HMRC have come up with a ludicrously convoluted process, for determining and then appealing these decisions while failing to acknowledge the reality of modern supply chains. They have shown their naivety in failing to understand that ALL organisations will be hugely risk adverse with regard to potential liability.  It’s almost certain that indemnities will be demanded by whoever holds the whip in these arrangements and these will be followed by demands for insurance to cover those indemnities.

HMRC have also muddied the water further, having first implemented this policy with public sector clients, they now intend to include only medium and large businesses and thus leave small business clients outside the legislation. Small is less than £10.2M turnover a net worth of £5.1M and no more than fifty employees. We expect this provision to go in another couple of years’ time. 

This afterthought provides the opportunity for a potential loophole, as the identity of the ‘client’ referred to throughout the draft legislation is far from clear. If you work for a facilities management firm that is within the statutory definition of being small AND the relationship between that company and the end user is such that they are not just another intermediary, then the ‘old’ IR35 applies. If it is determined however, that the company is just another intermediary, the feepayer (agency) must operate the new rules. The information with regard to the relationship between an end user and a tier one or two service provider will probably not be available. Moreover, even when documents state unequivocally that the contractors are NOT employees of the end user in any circumstances, HMRC will and have argued that the end user is AUTOMATICALLY the client. So, everyone is caught – always. 

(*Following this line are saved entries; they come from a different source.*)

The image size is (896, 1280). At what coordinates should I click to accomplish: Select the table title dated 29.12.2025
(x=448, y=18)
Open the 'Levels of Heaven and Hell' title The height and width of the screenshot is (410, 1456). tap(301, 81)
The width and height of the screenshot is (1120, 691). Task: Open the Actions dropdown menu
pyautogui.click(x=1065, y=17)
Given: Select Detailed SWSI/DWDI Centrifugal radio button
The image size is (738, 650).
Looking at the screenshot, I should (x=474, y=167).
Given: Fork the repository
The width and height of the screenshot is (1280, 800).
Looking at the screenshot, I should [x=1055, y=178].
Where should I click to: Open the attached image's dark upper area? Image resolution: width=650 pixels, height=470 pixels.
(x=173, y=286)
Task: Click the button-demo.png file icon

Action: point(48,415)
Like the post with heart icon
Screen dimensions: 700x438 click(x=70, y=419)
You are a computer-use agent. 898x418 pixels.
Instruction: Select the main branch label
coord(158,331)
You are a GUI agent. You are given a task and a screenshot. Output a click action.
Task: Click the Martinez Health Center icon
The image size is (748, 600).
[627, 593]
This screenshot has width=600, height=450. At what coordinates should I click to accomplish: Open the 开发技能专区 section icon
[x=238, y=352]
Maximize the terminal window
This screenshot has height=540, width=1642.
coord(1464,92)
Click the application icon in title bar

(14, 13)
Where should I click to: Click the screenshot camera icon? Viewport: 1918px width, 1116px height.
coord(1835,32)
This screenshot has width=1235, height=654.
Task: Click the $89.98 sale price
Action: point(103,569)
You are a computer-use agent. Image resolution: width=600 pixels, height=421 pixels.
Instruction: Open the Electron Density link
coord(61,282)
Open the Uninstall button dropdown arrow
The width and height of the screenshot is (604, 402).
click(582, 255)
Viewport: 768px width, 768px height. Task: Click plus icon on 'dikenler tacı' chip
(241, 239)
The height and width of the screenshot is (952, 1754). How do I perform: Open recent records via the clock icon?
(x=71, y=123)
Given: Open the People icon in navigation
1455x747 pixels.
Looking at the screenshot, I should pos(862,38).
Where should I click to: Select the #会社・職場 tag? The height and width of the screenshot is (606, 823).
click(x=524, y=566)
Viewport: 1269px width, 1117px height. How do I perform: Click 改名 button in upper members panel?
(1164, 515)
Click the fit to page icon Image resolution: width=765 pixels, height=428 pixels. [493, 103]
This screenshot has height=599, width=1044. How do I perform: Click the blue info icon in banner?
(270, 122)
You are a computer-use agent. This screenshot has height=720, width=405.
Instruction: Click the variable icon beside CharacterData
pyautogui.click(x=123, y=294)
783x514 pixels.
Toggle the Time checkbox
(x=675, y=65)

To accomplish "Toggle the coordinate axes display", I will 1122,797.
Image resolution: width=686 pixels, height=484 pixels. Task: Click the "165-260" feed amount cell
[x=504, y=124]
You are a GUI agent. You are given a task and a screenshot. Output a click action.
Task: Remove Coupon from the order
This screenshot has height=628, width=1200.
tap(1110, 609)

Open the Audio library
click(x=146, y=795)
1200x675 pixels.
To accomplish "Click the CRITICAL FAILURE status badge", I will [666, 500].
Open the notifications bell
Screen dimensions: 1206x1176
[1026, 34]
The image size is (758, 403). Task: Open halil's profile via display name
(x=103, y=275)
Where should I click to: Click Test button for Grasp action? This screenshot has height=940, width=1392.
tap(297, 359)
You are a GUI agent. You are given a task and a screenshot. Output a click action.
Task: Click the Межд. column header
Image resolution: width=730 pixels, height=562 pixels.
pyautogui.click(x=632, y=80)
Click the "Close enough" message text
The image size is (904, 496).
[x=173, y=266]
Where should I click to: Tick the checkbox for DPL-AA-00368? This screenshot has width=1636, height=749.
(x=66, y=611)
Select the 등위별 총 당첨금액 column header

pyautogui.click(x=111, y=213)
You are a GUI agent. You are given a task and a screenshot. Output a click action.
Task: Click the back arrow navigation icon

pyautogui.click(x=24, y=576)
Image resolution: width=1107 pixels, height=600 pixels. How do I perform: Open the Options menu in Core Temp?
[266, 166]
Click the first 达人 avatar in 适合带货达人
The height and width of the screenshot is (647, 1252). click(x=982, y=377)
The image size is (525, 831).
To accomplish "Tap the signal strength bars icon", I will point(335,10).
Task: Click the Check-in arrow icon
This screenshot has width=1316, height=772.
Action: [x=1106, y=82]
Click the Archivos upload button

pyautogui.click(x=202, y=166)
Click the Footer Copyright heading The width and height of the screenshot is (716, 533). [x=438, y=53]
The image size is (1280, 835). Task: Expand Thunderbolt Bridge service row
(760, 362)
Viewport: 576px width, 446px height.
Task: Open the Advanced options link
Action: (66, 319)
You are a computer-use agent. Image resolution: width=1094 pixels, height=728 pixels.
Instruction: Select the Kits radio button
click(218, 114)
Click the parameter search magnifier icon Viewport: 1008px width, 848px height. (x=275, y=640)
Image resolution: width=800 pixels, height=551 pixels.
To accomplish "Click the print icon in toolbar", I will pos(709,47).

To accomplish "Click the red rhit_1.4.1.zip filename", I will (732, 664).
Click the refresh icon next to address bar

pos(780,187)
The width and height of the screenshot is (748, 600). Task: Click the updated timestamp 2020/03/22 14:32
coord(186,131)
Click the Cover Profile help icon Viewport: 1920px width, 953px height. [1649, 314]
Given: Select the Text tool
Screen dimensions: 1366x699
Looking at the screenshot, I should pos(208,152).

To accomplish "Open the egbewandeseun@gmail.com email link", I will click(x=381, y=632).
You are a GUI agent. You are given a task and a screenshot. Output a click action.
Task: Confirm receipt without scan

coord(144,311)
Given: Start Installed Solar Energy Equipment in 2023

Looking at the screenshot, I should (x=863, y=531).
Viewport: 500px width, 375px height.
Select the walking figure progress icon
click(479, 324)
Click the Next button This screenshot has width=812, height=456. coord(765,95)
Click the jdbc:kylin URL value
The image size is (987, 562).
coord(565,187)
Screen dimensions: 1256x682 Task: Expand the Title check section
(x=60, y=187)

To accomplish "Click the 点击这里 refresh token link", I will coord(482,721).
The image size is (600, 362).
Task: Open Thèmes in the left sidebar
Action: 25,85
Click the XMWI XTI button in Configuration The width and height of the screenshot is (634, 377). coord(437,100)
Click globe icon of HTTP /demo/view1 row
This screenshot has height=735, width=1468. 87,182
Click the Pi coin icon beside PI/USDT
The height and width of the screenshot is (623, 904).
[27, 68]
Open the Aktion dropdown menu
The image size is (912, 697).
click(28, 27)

Nevertheless, the presence of this distinction and the hazy nature of the relationship between supply chain members, may give rise to opportunistic organisations positioning themselves as a small company ‘client’ providing services to a large company end user. It would be a very unwise feepayer who allowed its limited company contractors to stay outside the new legislation in those circumstances.

Notwithstanding this kind of opportunism, generally speaking, given this huge lack of clarity and the substantial risks for everyone in what is after all, someone else’s tax avoidance, the most likely long-term outcome is a PAYE only offering. Doubtless umbrella companies will climb out of their coffins at this point. However, it should be born in mind that, if they are operating legally, they cannot now offer any advantage over any other employer operating a PAYE payroll, but they charge individuals for processing a pay cheque. Often £25.00 or £30.00 per week.

While the new legislation goes into excruciating detail to allow for individuals who are caught by the rules, but still want to bill through a limited company (but have all their income treated as taxable salary) it is hard to see why anyone would do this when they could be PAYE and receive some employment benefit instead. Equally it is hard to see why any ‘feepayer’ would want to jump through so many hoops to make payments this way.


The ridiculous thing about all of this is that if a PAYE only regime is the objective of HMRC, why not just legislate to say that if you are engaged via an employment agency, you have to be PAYE.  This has always been their objective, but it seems they simply cannot understand the issues.

Of course, there is always the caveat that a new Chancellor may scrap or postpone this, but in all likelihood, no government is going to reverse a largely unknown tax squeeze, which is likely to come into effect with only very limited opposition. 

Perhaps the only way to look at this reform is to concede that the advantage has been available for twenty years longer than intended, and nothing lasts forever. At least no one is talking about re-examining the correct operation of the rules since April 2000, if as we expect, many current limited company contractors decide to simply ‘bite the bullet’ and become PAYE.